- [To do]: Word for word, copy the records that follow.

- [Source material]:

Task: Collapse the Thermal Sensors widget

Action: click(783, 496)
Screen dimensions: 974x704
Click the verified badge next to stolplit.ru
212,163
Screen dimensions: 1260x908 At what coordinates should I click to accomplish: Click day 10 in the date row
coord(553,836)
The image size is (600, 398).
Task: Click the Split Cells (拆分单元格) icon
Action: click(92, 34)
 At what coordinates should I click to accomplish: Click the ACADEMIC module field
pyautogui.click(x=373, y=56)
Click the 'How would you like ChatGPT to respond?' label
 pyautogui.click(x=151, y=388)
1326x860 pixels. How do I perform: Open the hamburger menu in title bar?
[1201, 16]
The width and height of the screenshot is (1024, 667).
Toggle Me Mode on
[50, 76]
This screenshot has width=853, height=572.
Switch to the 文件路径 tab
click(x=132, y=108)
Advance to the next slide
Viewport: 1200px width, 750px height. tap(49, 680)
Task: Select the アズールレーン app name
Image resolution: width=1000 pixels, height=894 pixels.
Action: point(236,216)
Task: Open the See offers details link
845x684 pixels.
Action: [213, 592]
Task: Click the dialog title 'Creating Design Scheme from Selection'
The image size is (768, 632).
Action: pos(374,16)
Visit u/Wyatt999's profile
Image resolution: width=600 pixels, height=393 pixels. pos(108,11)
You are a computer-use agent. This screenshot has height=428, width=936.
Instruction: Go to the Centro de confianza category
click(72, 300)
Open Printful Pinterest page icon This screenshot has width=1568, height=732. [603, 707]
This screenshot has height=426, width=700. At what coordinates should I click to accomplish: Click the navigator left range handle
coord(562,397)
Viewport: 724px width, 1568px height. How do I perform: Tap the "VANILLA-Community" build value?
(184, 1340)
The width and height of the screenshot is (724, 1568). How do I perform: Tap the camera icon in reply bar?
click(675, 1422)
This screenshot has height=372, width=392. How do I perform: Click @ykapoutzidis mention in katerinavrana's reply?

- [Written response]:
Task: Collapse the Thermal Sensors widget

Action: click(783, 496)
Screen dimensions: 974x704
Click the verified badge next to stolplit.ru
212,163
Screen dimensions: 1260x908 At what coordinates should I click to accomplish: Click day 10 in the date row
coord(553,836)
The image size is (600, 398).
Task: Click the Split Cells (拆分单元格) icon
Action: click(92, 34)
 At what coordinates should I click to accomplish: Click the ACADEMIC module field
pyautogui.click(x=373, y=56)
Click the 'How would you like ChatGPT to respond?' label
 pyautogui.click(x=151, y=388)
1326x860 pixels. How do I perform: Open the hamburger menu in title bar?
[1201, 16]
The width and height of the screenshot is (1024, 667).
Toggle Me Mode on
[50, 76]
This screenshot has width=853, height=572.
Switch to the 文件路径 tab
click(x=132, y=108)
Advance to the next slide
Viewport: 1200px width, 750px height. tap(49, 680)
Task: Select the アズールレーン app name
Image resolution: width=1000 pixels, height=894 pixels.
Action: point(236,216)
Task: Open the See offers details link
845x684 pixels.
Action: [213, 592]
Task: Click the dialog title 'Creating Design Scheme from Selection'
The image size is (768, 632).
Action: pos(374,16)
Visit u/Wyatt999's profile
Image resolution: width=600 pixels, height=393 pixels. pos(108,11)
You are a computer-use agent. This screenshot has height=428, width=936.
Instruction: Go to the Centro de confianza category
click(72, 300)
Open Printful Pinterest page icon This screenshot has width=1568, height=732. [603, 707]
This screenshot has height=426, width=700. At what coordinates should I click to accomplish: Click the navigator left range handle
coord(562,397)
Viewport: 724px width, 1568px height. How do I perform: Tap the "VANILLA-Community" build value?
(184, 1340)
The width and height of the screenshot is (724, 1568). How do I perform: Tap the camera icon in reply bar?
click(675, 1422)
This screenshot has height=372, width=392. How do I perform: Click @ykapoutzidis mention in katerinavrana's reply?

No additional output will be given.